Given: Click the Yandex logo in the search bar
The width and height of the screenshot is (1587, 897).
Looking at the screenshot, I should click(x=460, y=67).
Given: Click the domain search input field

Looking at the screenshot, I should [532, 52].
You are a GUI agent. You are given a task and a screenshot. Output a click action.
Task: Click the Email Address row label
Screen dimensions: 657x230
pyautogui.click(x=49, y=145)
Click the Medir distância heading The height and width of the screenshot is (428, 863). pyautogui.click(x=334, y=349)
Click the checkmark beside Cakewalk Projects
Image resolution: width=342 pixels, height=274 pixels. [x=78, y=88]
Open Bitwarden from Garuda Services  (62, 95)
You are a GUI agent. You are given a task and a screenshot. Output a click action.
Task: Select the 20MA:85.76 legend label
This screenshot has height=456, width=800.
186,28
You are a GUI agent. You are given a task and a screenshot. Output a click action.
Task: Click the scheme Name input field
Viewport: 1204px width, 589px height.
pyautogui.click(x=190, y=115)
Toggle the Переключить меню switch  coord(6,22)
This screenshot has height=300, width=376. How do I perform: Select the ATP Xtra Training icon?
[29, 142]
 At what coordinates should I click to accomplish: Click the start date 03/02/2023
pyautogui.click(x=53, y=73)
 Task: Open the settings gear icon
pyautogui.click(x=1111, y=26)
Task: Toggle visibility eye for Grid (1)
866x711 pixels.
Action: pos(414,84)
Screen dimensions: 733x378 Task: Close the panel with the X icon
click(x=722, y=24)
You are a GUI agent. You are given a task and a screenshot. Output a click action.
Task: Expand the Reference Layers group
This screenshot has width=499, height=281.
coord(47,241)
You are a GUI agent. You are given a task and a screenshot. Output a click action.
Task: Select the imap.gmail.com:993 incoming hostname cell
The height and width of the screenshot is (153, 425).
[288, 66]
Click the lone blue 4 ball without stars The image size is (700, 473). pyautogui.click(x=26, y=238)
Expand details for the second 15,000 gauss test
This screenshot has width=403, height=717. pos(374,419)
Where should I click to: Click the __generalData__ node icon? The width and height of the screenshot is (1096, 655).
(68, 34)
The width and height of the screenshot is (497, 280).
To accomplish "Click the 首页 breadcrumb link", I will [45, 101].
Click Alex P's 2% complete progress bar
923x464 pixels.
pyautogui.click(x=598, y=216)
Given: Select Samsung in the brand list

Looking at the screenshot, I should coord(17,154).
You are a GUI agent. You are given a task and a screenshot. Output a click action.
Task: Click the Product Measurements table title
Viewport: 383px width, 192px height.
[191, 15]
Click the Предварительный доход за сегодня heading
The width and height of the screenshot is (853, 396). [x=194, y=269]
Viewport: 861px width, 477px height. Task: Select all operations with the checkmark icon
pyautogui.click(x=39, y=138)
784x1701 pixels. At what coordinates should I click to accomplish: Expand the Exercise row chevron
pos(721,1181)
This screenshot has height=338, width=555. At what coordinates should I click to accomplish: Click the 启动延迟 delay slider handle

▶ [What the exercise asks] Would you retype all of the data exactly as shown?

▶ [Written response]
Given: Click the Yandex logo in the search bar
The width and height of the screenshot is (1587, 897).
Looking at the screenshot, I should click(x=460, y=67).
Given: Click the domain search input field

Looking at the screenshot, I should [532, 52].
You are a GUI agent. You are given a task and a screenshot. Output a click action.
Task: Click the Email Address row label
Screen dimensions: 657x230
pyautogui.click(x=49, y=145)
Click the Medir distância heading The height and width of the screenshot is (428, 863). pyautogui.click(x=334, y=349)
Click the checkmark beside Cakewalk Projects
Image resolution: width=342 pixels, height=274 pixels. [x=78, y=88]
Open Bitwarden from Garuda Services  (62, 95)
You are a GUI agent. You are given a task and a screenshot. Output a click action.
Task: Select the 20MA:85.76 legend label
This screenshot has height=456, width=800.
186,28
You are a GUI agent. You are given a task and a screenshot. Output a click action.
Task: Click the scheme Name input field
Viewport: 1204px width, 589px height.
pyautogui.click(x=190, y=115)
Toggle the Переключить меню switch  coord(6,22)
This screenshot has height=300, width=376. How do I perform: Select the ATP Xtra Training icon?
[29, 142]
 At what coordinates should I click to accomplish: Click the start date 03/02/2023
pyautogui.click(x=53, y=73)
 Task: Open the settings gear icon
pyautogui.click(x=1111, y=26)
Task: Toggle visibility eye for Grid (1)
866x711 pixels.
Action: pos(414,84)
Screen dimensions: 733x378 Task: Close the panel with the X icon
click(x=722, y=24)
You are a GUI agent. You are given a task and a screenshot. Output a click action.
Task: Expand the Reference Layers group
This screenshot has width=499, height=281.
coord(47,241)
You are a GUI agent. You are given a task and a screenshot. Output a click action.
Task: Select the imap.gmail.com:993 incoming hostname cell
The height and width of the screenshot is (153, 425).
[288, 66]
Click the lone blue 4 ball without stars The image size is (700, 473). pyautogui.click(x=26, y=238)
Expand details for the second 15,000 gauss test
This screenshot has width=403, height=717. pos(374,419)
Where should I click to: Click the __generalData__ node icon? The width and height of the screenshot is (1096, 655).
(68, 34)
The width and height of the screenshot is (497, 280).
To accomplish "Click the 首页 breadcrumb link", I will [45, 101].
Click Alex P's 2% complete progress bar
923x464 pixels.
pyautogui.click(x=598, y=216)
Given: Select Samsung in the brand list

Looking at the screenshot, I should coord(17,154).
You are a GUI agent. You are given a task and a screenshot. Output a click action.
Task: Click the Product Measurements table title
Viewport: 383px width, 192px height.
[191, 15]
Click the Предварительный доход за сегодня heading
The width and height of the screenshot is (853, 396). [x=194, y=269]
Viewport: 861px width, 477px height. Task: Select all operations with the checkmark icon
pyautogui.click(x=39, y=138)
784x1701 pixels. At what coordinates should I click to accomplish: Expand the Exercise row chevron
pos(721,1181)
This screenshot has height=338, width=555. At what coordinates should I click to accomplish: Click the 启动延迟 delay slider handle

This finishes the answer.